The problem, it seems, was a classic case of a young player over-pitching. Carmona uses a high right leg kick in his delivery, and while trying to get more power on his sinker, increased the kick, throwing off his balance. This resulted in losing control, and his pitches sailing out of the strike zone. This manifested itself whenever he got behind in the count. When pitching from a 1-0 count, he walked 57 and fanned 14. Compare that to 47 BB and 46 Ks last season. Even worse were his 26 BBs and 4 Ks from a 3-2 count.

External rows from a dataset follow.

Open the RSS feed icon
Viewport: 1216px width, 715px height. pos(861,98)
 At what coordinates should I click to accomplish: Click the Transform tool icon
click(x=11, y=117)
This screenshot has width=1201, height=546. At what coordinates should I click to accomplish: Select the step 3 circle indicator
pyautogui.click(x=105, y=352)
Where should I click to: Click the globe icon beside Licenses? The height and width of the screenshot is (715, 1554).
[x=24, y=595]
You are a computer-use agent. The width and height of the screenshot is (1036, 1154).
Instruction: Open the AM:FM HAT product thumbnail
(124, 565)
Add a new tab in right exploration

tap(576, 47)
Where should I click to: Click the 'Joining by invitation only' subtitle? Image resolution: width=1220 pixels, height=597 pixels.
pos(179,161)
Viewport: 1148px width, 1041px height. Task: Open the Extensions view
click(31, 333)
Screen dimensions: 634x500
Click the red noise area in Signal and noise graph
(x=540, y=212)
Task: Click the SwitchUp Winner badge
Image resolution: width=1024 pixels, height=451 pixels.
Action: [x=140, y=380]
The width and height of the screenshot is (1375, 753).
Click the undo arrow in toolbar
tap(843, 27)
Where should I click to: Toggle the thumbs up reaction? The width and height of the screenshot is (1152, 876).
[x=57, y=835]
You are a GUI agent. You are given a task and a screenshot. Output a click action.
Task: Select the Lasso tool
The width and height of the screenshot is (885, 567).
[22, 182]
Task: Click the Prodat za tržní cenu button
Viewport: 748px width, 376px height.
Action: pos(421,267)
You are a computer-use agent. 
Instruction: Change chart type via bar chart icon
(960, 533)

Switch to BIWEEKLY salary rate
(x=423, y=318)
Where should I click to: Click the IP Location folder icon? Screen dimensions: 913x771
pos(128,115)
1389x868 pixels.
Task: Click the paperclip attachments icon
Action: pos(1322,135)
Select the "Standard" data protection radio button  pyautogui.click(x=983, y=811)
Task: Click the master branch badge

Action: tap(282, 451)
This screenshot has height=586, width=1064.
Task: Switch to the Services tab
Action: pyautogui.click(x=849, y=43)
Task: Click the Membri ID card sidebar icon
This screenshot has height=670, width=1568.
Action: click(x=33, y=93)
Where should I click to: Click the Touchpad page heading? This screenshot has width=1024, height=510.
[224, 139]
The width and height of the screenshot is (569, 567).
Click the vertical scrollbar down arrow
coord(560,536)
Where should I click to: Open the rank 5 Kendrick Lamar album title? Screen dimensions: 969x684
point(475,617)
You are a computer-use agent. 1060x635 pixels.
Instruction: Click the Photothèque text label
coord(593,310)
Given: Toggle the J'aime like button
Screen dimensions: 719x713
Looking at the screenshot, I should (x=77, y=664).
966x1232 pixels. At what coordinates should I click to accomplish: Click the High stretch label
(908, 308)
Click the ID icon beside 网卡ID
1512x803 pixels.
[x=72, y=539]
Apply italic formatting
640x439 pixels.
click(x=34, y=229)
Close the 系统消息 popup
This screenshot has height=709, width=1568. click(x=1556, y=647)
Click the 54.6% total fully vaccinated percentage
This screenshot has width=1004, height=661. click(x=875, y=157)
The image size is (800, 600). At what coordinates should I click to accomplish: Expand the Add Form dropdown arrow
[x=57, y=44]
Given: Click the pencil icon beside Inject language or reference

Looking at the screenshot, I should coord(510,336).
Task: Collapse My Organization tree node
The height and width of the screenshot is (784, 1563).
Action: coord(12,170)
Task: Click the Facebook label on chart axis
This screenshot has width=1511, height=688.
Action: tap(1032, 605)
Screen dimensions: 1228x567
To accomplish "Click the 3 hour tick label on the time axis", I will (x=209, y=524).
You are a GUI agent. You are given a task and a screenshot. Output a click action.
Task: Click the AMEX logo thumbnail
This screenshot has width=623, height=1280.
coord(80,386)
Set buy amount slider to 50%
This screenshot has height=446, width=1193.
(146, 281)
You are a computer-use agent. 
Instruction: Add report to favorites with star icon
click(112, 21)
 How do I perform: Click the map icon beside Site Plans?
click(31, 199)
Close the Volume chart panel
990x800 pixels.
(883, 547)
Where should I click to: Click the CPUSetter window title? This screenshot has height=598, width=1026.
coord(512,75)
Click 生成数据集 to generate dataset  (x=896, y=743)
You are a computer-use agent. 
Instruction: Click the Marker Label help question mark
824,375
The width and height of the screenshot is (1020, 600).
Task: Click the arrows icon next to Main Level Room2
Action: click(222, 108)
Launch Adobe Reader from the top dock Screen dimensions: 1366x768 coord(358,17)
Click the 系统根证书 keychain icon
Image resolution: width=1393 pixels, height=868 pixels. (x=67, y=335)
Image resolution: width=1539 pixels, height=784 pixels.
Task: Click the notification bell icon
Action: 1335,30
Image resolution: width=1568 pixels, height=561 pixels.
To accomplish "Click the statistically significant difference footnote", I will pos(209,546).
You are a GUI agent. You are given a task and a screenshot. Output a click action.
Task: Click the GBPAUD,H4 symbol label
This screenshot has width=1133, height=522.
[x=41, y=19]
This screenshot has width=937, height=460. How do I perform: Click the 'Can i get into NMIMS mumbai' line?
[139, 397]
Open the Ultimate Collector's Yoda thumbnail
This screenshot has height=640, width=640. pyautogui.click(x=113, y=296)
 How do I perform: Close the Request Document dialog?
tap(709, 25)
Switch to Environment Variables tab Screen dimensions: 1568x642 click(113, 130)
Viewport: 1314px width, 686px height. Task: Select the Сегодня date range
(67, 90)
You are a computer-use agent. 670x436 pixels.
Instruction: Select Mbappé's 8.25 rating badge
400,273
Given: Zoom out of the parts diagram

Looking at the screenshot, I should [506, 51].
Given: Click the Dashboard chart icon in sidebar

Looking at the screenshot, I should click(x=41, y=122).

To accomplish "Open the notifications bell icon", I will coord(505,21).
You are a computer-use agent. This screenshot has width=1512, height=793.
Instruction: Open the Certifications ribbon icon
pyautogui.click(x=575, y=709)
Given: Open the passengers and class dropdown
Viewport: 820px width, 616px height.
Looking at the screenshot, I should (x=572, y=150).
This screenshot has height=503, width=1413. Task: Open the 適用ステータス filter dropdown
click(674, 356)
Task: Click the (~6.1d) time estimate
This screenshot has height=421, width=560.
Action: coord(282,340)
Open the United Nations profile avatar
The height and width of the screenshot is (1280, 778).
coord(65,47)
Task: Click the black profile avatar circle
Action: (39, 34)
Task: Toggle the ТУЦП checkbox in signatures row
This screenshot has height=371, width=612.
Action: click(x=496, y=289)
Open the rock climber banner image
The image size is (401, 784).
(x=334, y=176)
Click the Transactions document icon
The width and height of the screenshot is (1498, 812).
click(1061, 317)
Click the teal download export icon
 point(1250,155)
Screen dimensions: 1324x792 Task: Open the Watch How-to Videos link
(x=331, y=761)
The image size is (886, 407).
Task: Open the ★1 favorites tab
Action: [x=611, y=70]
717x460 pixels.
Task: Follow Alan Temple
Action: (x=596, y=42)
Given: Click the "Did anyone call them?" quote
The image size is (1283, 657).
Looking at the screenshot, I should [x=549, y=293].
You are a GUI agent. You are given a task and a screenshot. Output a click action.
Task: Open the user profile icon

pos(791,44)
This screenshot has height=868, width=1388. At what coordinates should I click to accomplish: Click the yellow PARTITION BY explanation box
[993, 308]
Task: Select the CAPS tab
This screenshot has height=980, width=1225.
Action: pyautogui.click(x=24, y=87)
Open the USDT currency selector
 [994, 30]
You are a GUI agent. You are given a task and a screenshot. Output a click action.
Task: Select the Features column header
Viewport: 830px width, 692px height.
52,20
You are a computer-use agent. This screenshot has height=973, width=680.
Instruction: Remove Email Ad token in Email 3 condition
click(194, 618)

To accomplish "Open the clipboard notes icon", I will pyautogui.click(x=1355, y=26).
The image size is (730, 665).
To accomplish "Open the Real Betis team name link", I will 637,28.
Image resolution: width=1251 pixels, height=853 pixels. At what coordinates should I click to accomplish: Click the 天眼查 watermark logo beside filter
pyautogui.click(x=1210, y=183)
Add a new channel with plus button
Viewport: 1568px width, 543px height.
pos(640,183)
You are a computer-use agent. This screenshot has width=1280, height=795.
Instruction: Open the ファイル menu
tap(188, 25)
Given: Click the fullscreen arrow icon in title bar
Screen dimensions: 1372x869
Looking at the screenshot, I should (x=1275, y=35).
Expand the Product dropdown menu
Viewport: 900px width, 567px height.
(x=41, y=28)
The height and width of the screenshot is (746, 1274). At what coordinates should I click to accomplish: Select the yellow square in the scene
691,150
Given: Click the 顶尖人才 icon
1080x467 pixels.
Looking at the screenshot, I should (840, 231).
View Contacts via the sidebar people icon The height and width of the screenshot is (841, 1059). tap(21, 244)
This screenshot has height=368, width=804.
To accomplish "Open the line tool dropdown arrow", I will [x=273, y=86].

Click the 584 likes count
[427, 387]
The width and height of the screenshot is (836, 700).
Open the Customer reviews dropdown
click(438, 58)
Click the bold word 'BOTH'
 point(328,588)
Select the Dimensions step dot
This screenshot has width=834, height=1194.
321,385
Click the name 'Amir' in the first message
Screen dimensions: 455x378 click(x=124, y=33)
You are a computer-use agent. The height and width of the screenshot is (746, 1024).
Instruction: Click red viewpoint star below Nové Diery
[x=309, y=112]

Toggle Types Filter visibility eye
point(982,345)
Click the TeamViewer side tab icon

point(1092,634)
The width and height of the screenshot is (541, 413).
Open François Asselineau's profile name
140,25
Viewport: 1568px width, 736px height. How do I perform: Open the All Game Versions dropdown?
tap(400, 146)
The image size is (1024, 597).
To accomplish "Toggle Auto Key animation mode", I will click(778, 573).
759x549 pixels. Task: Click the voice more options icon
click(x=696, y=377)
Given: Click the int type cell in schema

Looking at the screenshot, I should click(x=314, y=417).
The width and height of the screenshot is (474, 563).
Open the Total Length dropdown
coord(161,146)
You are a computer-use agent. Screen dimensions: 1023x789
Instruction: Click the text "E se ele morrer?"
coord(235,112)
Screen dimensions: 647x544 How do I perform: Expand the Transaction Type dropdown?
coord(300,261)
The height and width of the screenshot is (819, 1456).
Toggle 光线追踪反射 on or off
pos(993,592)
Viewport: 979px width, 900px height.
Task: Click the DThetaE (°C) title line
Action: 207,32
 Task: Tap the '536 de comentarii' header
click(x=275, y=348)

He could start off well enough, throwing 240 first pitch strikes compared to 163 balls, but he simply wasn't finishing guys off.
What to expect in 2009? There's a lot of reason for optimism. His mid-90s sinker is a rare pitch that is on par with a CC Sabathia slider, or even a Mariano Rivera cutter. It travels almost as fast as his 97 MPH fastball, except that it drops about two feet. When those two pitches are on, they are an un-hittable tandem. The only real problem was his control, and that was mostly mental. A defensive upgrade at third in Mark DeRosa should be a big help to a ground ball pitcher like Carmona, and an offense that (hopefully) doesn't start the season in a slump will take a lot of pressure off his arm. It's hard to bet against this kid.
Chubby Indian says:
210 IP, 17-4, 3.50 ERA, 130 Ks, 60 BBs. A determined Carmona bounces back in a big way and puts himself right in the Cy Young mix.